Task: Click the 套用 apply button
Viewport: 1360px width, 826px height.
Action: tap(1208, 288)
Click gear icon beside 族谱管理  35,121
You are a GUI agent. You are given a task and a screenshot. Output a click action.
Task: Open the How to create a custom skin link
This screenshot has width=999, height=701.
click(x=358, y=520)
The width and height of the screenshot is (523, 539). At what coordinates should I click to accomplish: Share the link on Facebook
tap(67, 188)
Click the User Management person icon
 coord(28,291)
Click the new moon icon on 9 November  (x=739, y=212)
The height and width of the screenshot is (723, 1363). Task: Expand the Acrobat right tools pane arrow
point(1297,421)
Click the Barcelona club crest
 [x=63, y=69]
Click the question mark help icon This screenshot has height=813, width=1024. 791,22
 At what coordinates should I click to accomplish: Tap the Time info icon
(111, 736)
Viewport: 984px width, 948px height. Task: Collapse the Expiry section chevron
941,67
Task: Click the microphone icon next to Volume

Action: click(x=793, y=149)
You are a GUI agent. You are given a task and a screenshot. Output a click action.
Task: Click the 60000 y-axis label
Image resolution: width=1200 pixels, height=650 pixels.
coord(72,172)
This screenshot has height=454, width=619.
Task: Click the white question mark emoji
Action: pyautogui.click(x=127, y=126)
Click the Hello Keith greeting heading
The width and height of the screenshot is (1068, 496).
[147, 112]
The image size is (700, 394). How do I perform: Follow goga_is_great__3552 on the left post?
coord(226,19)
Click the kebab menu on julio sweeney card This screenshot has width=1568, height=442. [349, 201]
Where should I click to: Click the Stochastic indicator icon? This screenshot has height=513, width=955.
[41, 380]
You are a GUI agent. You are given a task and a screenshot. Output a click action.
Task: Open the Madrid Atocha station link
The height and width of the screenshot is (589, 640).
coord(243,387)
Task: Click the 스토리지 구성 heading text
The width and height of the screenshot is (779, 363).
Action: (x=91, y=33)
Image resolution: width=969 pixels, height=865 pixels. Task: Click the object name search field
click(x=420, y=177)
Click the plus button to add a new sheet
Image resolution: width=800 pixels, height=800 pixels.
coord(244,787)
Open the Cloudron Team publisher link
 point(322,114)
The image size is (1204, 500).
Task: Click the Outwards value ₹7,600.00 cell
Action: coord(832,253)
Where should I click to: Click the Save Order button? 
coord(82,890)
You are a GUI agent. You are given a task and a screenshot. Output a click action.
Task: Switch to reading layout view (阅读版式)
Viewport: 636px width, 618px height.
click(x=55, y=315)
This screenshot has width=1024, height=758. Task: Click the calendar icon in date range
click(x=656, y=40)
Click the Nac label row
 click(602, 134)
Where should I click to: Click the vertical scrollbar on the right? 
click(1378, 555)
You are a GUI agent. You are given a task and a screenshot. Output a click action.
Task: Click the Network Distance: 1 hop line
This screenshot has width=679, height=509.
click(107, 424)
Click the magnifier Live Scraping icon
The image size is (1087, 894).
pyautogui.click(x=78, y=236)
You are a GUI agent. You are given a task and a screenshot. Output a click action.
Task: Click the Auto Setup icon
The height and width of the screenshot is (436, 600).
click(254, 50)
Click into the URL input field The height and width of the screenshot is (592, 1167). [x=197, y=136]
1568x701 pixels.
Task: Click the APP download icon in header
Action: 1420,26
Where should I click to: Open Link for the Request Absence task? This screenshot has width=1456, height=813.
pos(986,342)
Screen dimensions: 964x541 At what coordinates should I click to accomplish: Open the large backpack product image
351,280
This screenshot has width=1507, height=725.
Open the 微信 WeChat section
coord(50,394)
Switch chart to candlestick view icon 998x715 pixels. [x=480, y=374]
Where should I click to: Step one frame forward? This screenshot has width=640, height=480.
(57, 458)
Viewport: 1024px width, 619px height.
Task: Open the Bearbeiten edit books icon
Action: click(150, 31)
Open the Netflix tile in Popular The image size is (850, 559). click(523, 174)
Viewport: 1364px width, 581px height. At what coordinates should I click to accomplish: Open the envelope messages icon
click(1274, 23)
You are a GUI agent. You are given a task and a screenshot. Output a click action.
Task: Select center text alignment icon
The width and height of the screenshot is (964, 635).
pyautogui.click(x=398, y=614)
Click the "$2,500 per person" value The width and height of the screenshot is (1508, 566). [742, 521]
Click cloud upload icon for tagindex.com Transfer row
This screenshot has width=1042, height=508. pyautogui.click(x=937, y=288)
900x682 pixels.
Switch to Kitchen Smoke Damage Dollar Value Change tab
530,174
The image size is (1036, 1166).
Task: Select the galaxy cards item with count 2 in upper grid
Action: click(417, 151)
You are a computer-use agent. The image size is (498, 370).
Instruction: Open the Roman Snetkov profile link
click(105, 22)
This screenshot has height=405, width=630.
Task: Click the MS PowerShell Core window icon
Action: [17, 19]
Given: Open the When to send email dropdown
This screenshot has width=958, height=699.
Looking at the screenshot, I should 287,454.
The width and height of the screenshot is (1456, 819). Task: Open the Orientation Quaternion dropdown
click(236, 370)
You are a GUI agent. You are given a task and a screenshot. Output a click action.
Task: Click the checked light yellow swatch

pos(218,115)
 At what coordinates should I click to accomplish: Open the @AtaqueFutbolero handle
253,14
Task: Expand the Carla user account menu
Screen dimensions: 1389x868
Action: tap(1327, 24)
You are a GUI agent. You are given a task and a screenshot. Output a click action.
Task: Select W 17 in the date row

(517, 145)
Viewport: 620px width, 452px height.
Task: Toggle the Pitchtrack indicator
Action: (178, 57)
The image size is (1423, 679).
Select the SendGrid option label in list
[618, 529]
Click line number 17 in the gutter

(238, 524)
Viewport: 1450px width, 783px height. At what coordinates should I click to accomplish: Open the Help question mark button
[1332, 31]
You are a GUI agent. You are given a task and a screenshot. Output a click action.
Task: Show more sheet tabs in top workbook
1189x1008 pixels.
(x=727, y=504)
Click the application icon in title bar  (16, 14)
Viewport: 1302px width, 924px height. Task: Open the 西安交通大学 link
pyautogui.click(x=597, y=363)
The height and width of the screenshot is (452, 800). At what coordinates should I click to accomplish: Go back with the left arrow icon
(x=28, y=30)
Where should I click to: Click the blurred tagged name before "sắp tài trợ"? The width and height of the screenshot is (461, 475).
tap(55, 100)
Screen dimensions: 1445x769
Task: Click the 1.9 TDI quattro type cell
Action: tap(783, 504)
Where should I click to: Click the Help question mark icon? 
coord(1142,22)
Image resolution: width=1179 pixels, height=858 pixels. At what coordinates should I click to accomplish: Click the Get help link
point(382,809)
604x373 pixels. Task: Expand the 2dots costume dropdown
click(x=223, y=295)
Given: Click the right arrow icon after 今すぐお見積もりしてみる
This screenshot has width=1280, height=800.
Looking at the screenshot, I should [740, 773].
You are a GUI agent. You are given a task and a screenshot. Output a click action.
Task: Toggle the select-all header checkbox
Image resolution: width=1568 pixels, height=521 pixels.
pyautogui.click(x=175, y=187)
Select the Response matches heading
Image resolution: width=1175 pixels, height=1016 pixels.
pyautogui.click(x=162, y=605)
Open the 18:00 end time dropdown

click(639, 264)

^^^^^^^^^^^^^^^^

What you are asked to do: Transcribe the lines above between the line holding "Click the Barcelona club crest" and the line holding "Task: Click the 60000 y-axis label", inclusive, exactly as they stand and with nothing added.

Task answer:
Click the Barcelona club crest
 [x=63, y=69]
Click the question mark help icon This screenshot has height=813, width=1024. 791,22
 At what coordinates should I click to accomplish: Tap the Time info icon
(111, 736)
Viewport: 984px width, 948px height. Task: Collapse the Expiry section chevron
941,67
Task: Click the microphone icon next to Volume

Action: click(x=793, y=149)
You are a GUI agent. You are given a task and a screenshot. Output a click action.
Task: Click the 60000 y-axis label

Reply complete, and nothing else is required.